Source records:

******

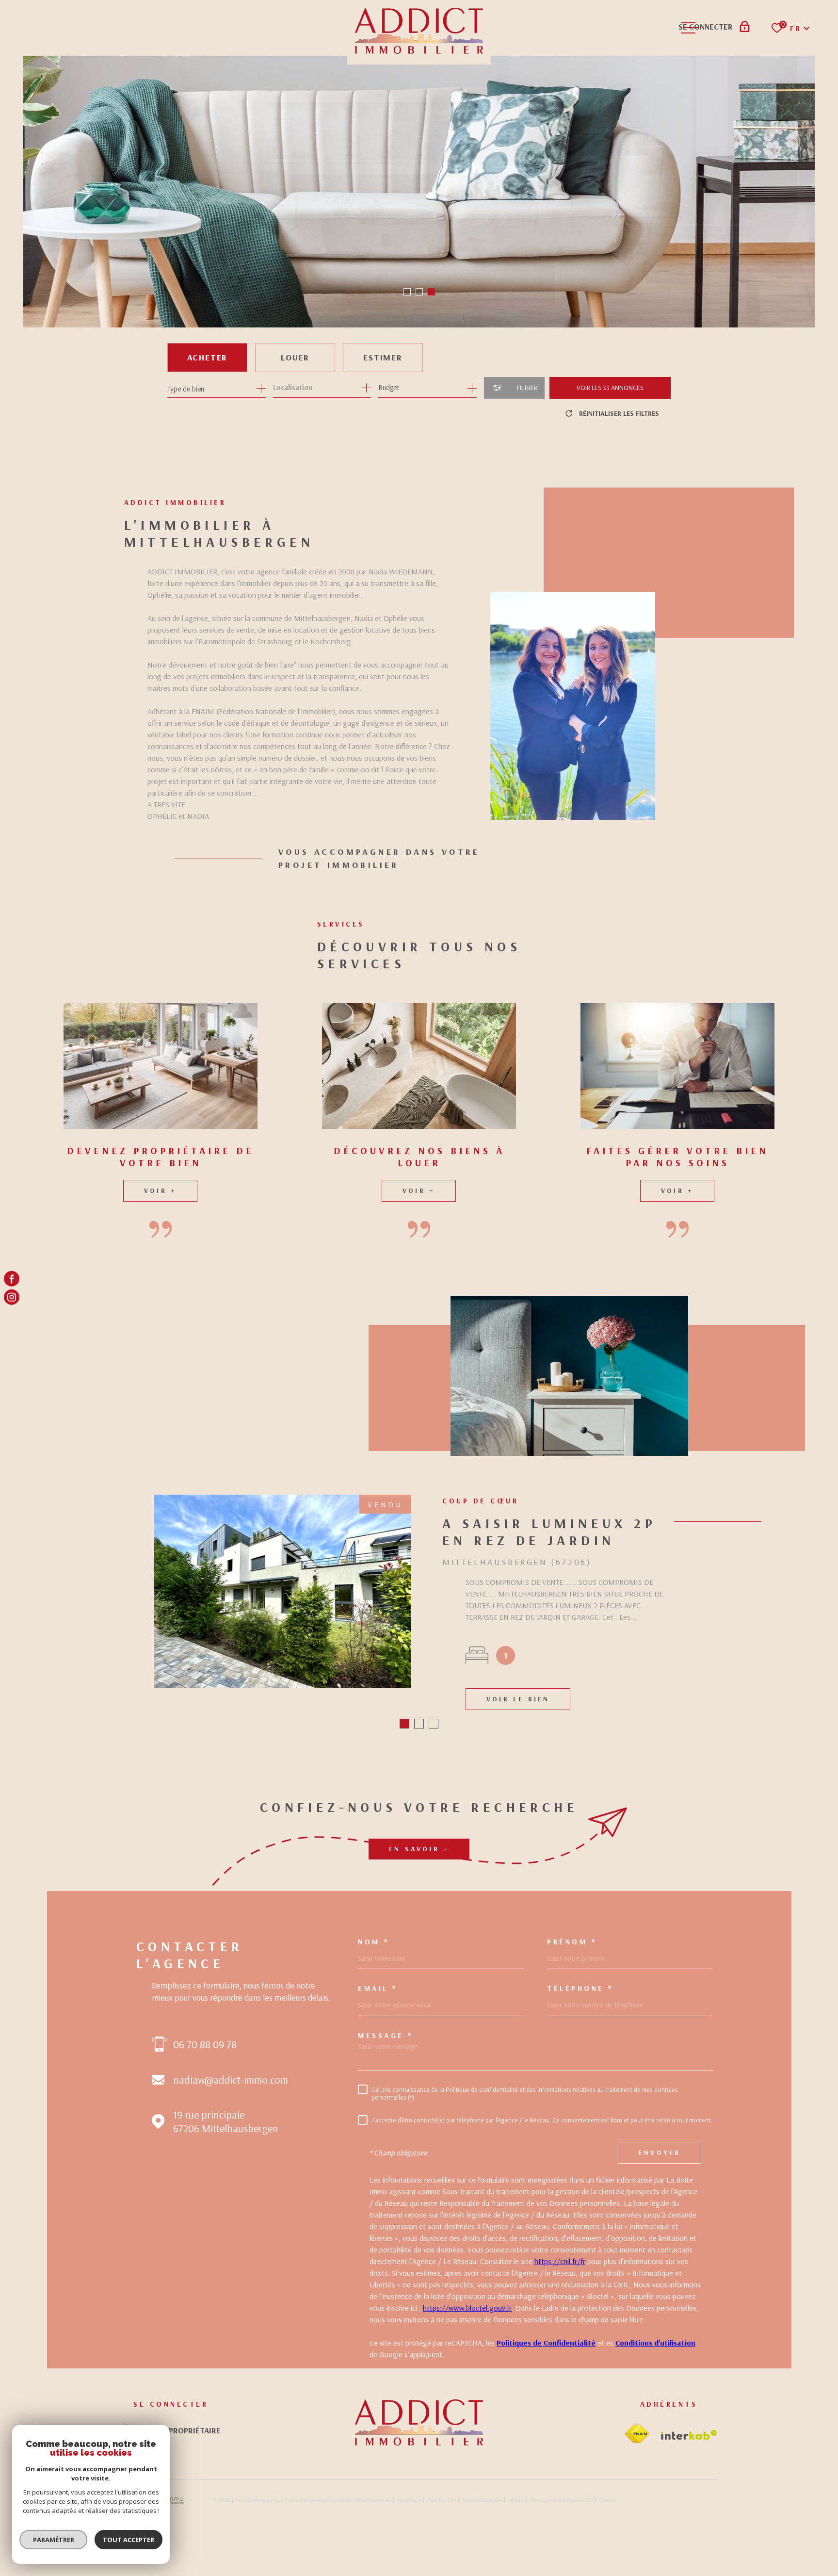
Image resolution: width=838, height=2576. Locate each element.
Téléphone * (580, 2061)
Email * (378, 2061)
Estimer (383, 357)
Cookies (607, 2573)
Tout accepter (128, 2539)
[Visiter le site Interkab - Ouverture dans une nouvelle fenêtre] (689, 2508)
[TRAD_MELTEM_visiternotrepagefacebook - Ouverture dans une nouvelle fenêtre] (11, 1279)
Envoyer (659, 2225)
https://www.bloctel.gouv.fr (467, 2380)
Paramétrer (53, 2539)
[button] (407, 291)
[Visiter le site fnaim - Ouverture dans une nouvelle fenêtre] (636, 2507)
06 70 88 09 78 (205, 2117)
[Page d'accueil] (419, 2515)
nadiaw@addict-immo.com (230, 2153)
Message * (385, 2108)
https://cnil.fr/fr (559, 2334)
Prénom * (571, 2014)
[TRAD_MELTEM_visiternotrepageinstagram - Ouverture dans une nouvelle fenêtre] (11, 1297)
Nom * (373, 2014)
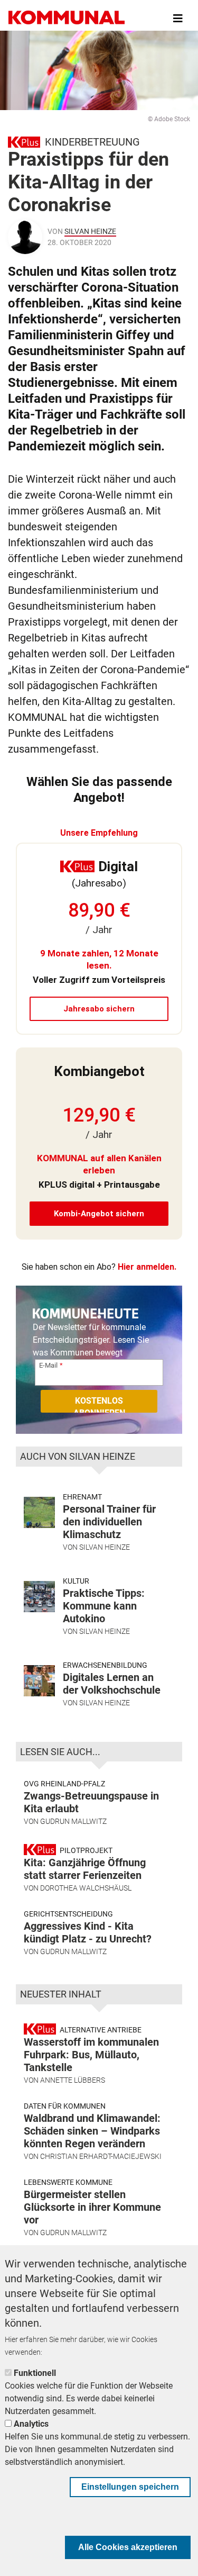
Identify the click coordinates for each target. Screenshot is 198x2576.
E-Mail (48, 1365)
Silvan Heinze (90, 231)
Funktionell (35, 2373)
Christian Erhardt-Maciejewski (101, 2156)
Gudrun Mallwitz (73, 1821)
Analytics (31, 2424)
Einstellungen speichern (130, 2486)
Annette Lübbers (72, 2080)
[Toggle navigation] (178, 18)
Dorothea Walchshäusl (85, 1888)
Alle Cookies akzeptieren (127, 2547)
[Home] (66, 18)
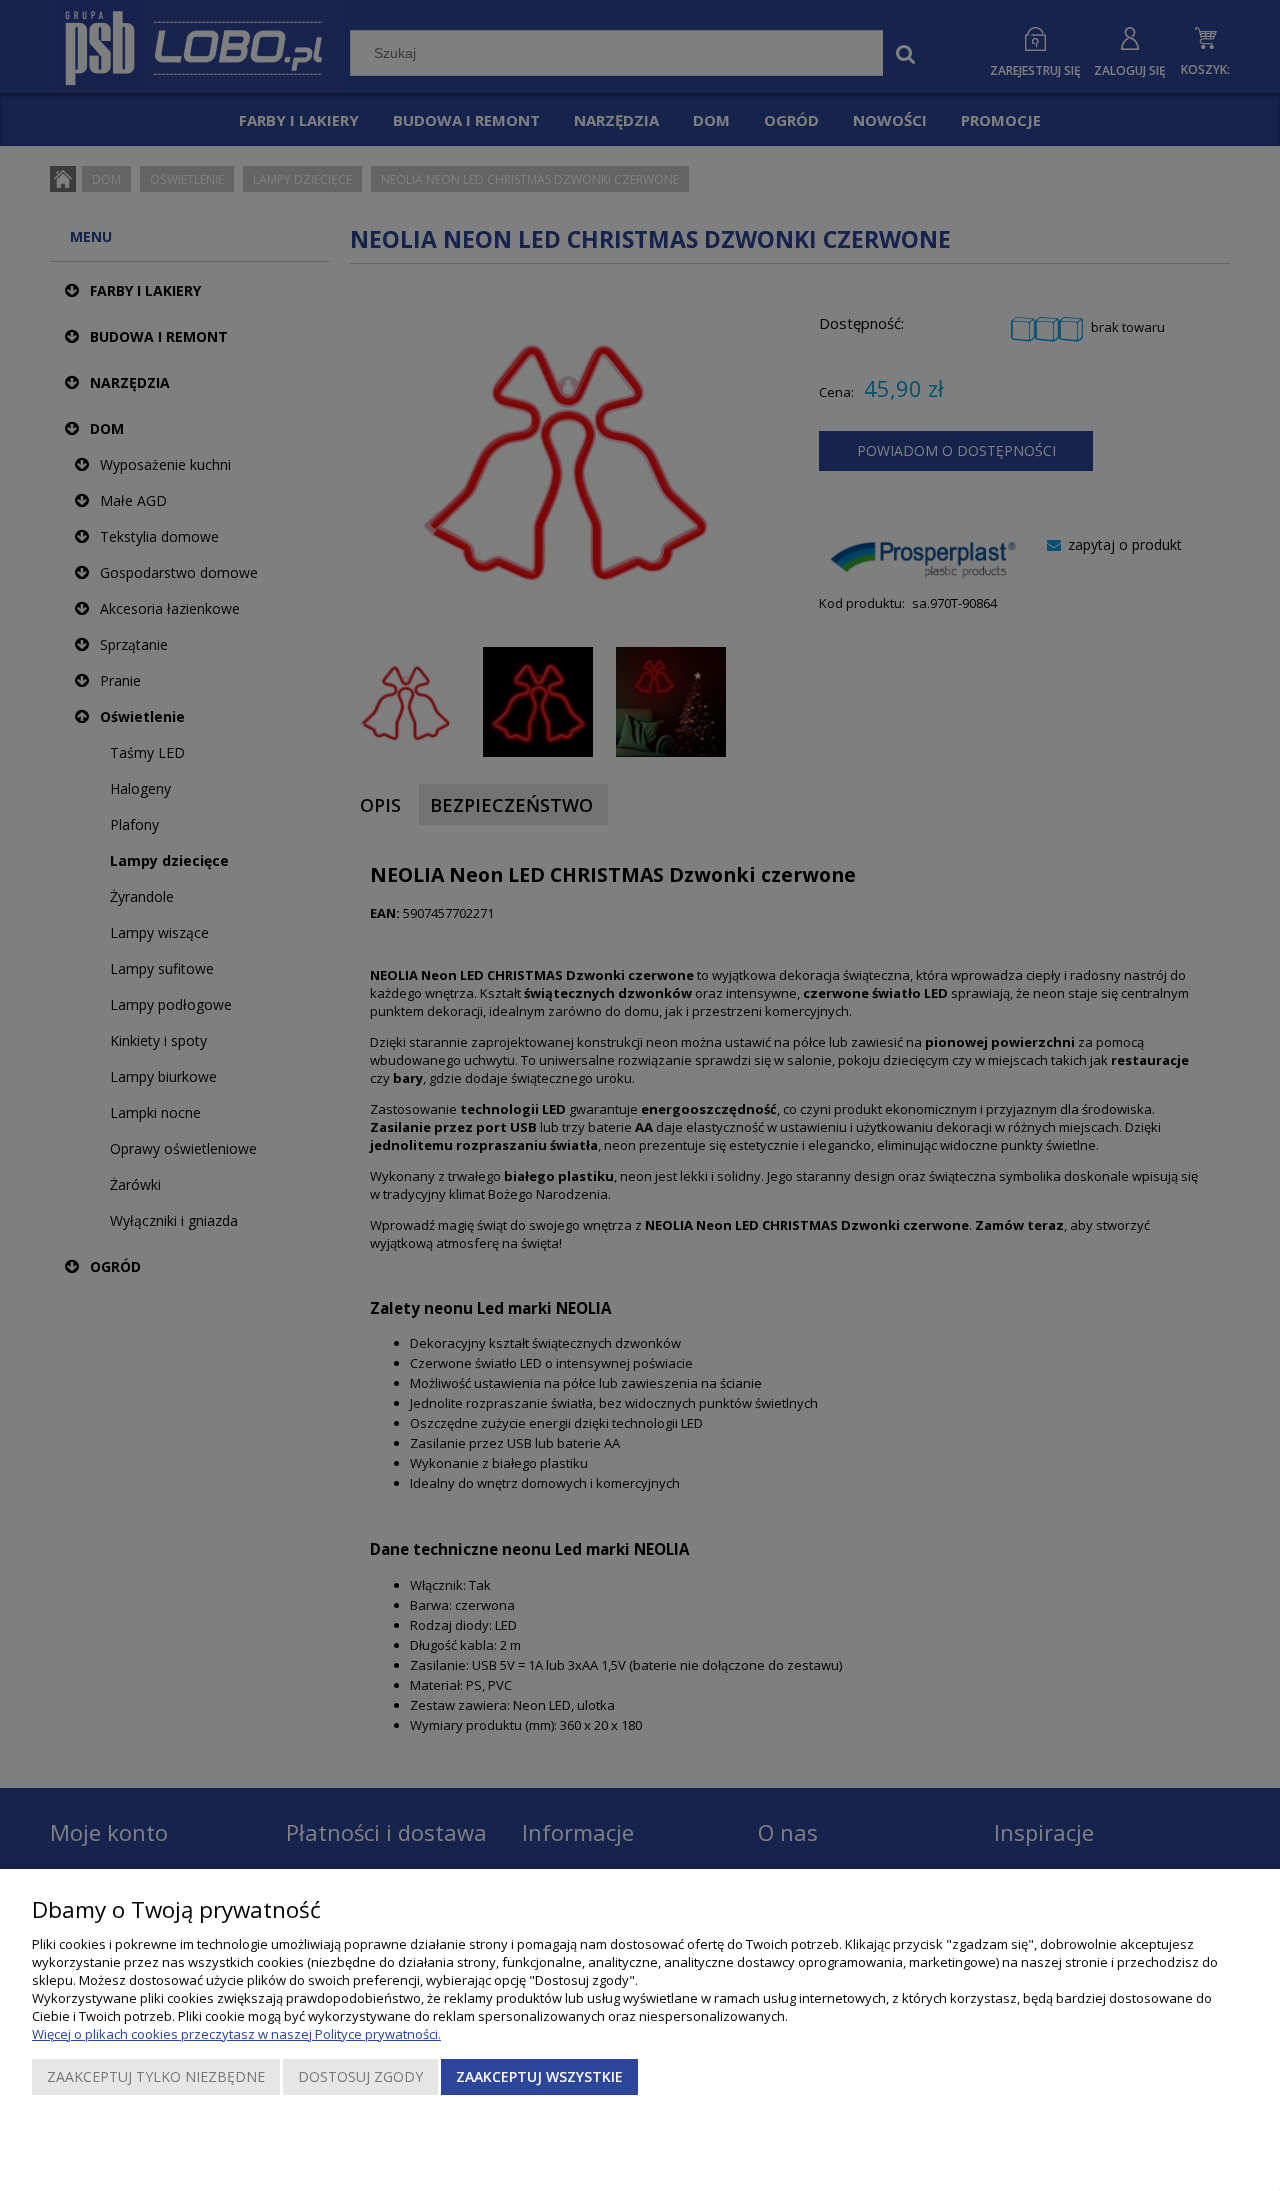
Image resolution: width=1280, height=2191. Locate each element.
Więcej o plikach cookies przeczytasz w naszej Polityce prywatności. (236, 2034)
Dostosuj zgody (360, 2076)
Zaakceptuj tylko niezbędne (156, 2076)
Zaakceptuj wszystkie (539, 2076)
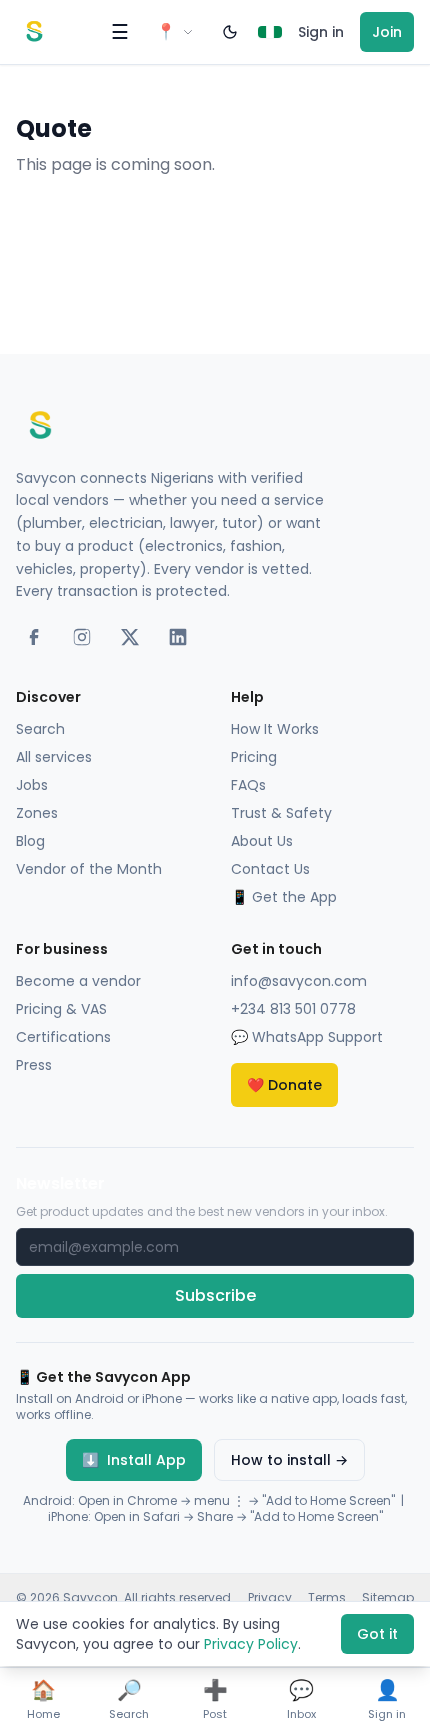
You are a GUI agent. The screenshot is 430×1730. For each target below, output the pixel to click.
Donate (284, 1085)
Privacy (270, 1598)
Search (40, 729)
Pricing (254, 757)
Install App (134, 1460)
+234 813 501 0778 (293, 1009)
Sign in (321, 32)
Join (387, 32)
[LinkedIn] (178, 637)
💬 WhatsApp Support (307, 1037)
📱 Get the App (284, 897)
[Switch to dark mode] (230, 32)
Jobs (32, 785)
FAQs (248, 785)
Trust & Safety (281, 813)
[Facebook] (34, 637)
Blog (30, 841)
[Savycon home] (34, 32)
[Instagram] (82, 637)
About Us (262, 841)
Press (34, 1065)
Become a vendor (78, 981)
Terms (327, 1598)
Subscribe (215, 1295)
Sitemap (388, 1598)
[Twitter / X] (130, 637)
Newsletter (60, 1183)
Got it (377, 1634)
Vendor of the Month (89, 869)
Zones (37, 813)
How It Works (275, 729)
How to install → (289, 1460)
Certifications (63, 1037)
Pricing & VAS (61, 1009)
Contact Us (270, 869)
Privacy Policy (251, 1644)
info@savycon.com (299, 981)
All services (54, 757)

******

### What you have to do
Whenever the word "click" occurs in a line of the records, that line counts toward the total; state the total only.

### Your solution
2